Task directions: Below are the records; give again exactly the line with "Sevilla FC (119, 2327)", the line with "Are You There, Insects?", and each line that lies between them, and nothing besides.

Information shown:
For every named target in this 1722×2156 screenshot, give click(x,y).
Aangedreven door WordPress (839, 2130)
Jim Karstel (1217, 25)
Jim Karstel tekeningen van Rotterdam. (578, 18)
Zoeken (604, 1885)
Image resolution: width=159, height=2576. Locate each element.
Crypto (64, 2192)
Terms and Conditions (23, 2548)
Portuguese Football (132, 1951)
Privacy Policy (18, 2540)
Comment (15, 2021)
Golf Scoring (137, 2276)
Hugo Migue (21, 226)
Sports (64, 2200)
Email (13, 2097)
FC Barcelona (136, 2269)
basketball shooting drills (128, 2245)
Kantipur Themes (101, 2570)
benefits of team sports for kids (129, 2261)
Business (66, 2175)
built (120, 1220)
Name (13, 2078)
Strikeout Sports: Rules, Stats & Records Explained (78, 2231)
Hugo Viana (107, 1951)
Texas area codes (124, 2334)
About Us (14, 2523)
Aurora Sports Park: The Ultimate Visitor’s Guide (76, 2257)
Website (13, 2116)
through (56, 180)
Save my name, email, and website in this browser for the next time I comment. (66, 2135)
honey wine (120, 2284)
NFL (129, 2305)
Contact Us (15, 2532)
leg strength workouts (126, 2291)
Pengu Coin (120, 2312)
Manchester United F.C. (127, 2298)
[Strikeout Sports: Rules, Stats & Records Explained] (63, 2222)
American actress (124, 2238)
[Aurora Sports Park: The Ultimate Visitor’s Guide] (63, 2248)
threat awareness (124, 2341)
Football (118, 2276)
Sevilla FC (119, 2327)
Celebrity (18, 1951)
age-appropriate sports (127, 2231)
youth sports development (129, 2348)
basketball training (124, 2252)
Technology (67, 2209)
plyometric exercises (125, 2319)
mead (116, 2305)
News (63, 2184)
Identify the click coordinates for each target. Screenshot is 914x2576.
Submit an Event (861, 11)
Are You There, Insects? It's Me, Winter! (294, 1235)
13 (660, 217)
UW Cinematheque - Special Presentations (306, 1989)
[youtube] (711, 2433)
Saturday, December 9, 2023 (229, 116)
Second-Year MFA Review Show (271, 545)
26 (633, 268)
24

Task output:
Sevilla FC (119, 2327)
Celebrity (18, 1951)
age-appropriate sports (127, 2231)
youth sports development (129, 2348)
basketball training (124, 2252)
Technology (67, 2209)
plyometric exercises (125, 2319)
mead (116, 2305)
News (63, 2184)
Identify the click coordinates for each target. Screenshot is 914x2576.
Submit an Event (861, 11)
Are You There, Insects? It's Me, Winter! (294, 1235)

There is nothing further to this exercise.